* [TASKS TO CARRY OUT]
1. Translate this sentence from the post about CT scan results into Spanish: "Urgent messages always ring off alarm bells for me."
2. In the post about CT scan results, which year of remission is the writer now going into?
3. Carry the post about CT scan results forward from the point where it stops.

“No abnormal lymphadenopathy”
What, were you expecting love and romance? You need to be ALIVE for those
other three little words to mean anything!
I have been on pins and needles all day after getting a message that the nurse who is handling my case needed to speak with me right away. Urgent messages always ring off alarm bells for me. So all day I’ve struggled to get any work done at all, little worst-case scenarios running through my head.
15 minutes ago I got a phone call – the nurse had received the report on my CT scans, but they were sealed and addressed to my oncologist. She wanted to know what I wanted her to do. So of course I had her open the envelope and read the report to me. You thought I was going to wait another week?
The tests showed no tumors, no swollen lymph nodes, so signs of cancer at all really. I’ve just come back from the ladies room, where I went to do the happy dance in private. I feel so light and relieved, knowing I’m now going into my 4th year of remission. Each year that passes, the chance that the cancer will return diminishes, although I know that I will never be completely free from the risk, and the fear, of relapse.
So here are three more words for you:
I love everyone !The world is so beautiful today, even with the rain and rubbish I see out of my dingy office window. To be born in a time and place where I have the opportunity for a long and healthy life…I just feel so blessed. If I had been born just a generation or two sooner, I probably wouldn’t have even made it to 30.

[Collected data]

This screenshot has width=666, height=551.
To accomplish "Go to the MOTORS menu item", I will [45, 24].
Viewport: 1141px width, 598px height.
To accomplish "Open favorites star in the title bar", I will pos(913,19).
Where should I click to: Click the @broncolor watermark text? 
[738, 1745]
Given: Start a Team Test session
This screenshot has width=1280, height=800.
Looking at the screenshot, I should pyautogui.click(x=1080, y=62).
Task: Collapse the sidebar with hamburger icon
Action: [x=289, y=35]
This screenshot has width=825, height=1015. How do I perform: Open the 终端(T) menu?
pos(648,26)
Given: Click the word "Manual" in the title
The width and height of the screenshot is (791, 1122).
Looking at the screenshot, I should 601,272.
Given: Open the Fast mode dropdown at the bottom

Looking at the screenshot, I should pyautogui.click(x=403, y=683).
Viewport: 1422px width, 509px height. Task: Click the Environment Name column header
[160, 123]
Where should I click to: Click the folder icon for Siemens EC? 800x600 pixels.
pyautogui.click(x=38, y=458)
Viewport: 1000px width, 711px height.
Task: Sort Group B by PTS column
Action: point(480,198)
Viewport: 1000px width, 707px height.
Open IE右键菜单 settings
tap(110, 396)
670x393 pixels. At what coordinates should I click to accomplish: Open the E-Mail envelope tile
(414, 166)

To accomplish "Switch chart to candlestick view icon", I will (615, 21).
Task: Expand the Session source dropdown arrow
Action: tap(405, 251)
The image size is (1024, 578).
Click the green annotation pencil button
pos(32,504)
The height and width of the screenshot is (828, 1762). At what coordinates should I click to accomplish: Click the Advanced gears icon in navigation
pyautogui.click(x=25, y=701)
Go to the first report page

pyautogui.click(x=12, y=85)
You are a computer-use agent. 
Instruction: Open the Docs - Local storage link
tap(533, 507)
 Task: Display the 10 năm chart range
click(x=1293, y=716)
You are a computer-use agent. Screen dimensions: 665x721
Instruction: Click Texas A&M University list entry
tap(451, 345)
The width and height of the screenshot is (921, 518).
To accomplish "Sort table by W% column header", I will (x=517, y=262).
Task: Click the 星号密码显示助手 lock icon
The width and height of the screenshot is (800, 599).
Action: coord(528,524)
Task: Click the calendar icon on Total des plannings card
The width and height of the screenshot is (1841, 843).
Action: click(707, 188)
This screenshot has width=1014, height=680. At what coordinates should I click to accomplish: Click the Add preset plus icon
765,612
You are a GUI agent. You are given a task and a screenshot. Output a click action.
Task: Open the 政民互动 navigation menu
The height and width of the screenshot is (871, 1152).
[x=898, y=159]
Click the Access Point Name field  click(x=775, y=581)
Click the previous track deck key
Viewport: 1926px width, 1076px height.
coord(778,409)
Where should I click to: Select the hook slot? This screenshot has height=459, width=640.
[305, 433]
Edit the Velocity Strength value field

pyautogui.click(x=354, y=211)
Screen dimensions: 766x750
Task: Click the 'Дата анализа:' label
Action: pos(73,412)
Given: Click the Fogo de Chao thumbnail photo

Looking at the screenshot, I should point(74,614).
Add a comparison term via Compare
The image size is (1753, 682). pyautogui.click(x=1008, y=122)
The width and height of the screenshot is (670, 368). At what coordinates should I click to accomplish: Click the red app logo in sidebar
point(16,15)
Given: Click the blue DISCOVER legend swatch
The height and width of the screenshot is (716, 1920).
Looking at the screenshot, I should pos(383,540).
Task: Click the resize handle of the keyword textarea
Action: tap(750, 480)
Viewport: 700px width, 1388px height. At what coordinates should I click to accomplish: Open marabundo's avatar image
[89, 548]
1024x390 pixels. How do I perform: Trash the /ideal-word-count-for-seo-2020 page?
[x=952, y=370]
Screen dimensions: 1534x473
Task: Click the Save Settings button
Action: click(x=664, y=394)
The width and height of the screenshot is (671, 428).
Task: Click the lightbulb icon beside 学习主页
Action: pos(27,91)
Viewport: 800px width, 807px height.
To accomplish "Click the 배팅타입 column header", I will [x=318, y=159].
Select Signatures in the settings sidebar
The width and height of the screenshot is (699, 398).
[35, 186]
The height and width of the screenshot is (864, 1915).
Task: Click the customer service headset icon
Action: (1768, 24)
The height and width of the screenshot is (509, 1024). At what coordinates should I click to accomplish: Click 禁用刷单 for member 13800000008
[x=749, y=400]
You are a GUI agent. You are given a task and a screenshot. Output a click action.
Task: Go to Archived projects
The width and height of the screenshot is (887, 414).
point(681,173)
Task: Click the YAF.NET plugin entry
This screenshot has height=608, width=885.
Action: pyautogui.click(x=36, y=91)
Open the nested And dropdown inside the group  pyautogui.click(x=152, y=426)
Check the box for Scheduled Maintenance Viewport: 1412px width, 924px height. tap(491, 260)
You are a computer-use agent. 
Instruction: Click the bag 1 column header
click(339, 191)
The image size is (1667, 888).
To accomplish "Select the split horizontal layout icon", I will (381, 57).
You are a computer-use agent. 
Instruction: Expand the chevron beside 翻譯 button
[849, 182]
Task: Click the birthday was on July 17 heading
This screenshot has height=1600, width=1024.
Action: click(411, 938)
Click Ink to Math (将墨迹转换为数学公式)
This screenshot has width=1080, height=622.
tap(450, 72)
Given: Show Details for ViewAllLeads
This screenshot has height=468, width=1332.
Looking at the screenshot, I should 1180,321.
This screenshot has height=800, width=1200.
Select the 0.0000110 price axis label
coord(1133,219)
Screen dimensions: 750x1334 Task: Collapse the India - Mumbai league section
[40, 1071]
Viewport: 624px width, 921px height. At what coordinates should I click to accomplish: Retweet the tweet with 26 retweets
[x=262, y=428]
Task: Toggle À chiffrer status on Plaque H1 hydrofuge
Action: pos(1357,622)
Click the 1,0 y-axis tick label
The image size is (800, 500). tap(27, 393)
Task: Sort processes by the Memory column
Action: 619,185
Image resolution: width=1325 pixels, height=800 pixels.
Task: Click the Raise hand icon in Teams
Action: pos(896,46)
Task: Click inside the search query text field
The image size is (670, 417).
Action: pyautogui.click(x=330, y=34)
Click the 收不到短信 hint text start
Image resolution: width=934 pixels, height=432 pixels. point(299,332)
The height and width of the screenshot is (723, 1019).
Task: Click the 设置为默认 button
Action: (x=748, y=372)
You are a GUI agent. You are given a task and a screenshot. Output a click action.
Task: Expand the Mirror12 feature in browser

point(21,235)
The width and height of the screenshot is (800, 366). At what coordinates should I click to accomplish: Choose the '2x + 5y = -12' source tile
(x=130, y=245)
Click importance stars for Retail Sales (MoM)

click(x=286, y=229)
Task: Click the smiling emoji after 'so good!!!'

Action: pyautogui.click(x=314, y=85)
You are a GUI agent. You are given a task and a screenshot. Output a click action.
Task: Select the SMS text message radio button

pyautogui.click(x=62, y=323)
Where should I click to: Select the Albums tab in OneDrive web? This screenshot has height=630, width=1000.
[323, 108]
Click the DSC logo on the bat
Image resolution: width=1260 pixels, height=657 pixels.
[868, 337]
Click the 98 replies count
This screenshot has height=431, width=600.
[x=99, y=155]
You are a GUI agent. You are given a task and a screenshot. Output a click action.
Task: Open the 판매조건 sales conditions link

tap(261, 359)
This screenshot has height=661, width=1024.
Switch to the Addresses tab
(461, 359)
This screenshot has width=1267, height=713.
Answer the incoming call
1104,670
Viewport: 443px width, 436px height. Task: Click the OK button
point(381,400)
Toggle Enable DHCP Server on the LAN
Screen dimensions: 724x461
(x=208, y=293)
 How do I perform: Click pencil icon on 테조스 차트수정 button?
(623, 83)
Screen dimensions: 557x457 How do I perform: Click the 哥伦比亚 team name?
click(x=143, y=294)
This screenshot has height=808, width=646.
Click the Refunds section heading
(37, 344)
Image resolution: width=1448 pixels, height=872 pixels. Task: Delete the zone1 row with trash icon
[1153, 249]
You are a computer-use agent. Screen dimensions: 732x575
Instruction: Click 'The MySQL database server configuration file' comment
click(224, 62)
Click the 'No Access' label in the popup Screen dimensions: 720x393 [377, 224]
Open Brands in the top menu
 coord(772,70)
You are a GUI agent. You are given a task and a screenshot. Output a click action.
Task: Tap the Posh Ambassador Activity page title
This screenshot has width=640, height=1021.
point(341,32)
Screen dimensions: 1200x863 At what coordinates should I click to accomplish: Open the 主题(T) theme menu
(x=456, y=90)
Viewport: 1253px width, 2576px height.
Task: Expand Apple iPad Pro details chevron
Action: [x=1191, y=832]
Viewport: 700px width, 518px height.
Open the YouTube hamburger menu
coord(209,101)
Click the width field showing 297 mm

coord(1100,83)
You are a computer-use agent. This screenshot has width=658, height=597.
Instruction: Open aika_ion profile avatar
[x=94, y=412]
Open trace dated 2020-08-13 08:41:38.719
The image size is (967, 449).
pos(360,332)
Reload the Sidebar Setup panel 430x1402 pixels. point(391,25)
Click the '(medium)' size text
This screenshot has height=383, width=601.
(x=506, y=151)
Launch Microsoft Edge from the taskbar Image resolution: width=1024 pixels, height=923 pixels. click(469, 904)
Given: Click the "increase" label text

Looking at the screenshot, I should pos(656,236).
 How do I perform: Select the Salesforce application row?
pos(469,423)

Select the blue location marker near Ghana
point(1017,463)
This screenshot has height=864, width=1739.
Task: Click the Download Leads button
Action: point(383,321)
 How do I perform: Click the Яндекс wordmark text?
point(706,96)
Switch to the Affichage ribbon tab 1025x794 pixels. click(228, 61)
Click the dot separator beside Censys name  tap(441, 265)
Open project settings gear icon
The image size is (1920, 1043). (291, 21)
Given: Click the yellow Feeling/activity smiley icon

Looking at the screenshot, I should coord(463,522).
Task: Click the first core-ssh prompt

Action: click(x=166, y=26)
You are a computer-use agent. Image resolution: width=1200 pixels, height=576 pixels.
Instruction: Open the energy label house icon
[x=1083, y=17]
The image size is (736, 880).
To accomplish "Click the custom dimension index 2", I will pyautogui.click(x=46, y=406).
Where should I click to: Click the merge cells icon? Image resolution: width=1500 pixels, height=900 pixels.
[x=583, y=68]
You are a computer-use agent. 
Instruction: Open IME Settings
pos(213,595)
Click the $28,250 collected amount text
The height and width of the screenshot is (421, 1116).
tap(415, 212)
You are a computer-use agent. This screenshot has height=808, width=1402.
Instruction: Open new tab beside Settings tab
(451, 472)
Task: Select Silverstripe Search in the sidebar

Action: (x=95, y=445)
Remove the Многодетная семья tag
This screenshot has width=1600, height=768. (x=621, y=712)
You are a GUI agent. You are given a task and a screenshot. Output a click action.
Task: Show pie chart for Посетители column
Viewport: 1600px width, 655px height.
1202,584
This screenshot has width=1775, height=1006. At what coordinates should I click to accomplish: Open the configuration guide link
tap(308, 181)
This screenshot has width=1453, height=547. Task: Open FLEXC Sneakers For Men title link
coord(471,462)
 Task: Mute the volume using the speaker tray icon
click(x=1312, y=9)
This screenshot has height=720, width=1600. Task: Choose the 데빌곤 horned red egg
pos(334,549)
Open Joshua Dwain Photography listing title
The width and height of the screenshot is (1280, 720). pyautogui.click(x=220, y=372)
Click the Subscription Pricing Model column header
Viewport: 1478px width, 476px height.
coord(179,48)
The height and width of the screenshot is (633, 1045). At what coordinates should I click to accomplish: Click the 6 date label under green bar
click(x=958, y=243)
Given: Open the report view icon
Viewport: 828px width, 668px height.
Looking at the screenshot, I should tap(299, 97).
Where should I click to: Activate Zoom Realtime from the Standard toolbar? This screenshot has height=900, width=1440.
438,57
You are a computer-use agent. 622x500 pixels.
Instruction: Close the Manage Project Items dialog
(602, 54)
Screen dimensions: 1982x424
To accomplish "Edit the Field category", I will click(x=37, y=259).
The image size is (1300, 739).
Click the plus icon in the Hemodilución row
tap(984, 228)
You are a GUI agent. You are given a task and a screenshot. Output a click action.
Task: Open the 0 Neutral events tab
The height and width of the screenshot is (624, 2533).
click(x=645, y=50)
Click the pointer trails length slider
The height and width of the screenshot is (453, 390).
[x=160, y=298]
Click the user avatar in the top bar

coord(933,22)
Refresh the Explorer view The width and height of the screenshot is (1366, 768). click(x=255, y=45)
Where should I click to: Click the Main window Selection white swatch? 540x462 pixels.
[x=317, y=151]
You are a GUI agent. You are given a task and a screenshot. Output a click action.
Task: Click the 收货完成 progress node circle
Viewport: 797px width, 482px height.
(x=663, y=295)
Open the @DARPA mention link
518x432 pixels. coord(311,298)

* [TASK-BY-TASK OUTPUTS]
1. Los mensajes urgentes siempre me hacen saltar las alarmas.

2. The writer is going into the 4th year of remission.

3.
Although, that thought brings me back down to earth. I am alive now because I got about 150,000 dollars worth of top-quality medical care from the US government. I live in a country where the average life expectancy is 37, and where most people don’t have access to treatment costing hundreds of dollars or less.
Earlier this week, after leaving a meeting with a donor, I asked “Why is it that we don’t think twice about spending hundreds of thousands of dollars to treat critically ill children in the West, and yet we have to fight to justify spending 200 dollars to treat a dying child in Africa?”
Nonetheless, I sure am glad it was
me who got that treatment. I will not let my liberal guilt ruin my mood today. It can come back tomorrow. Tonight I have some celebrating to do.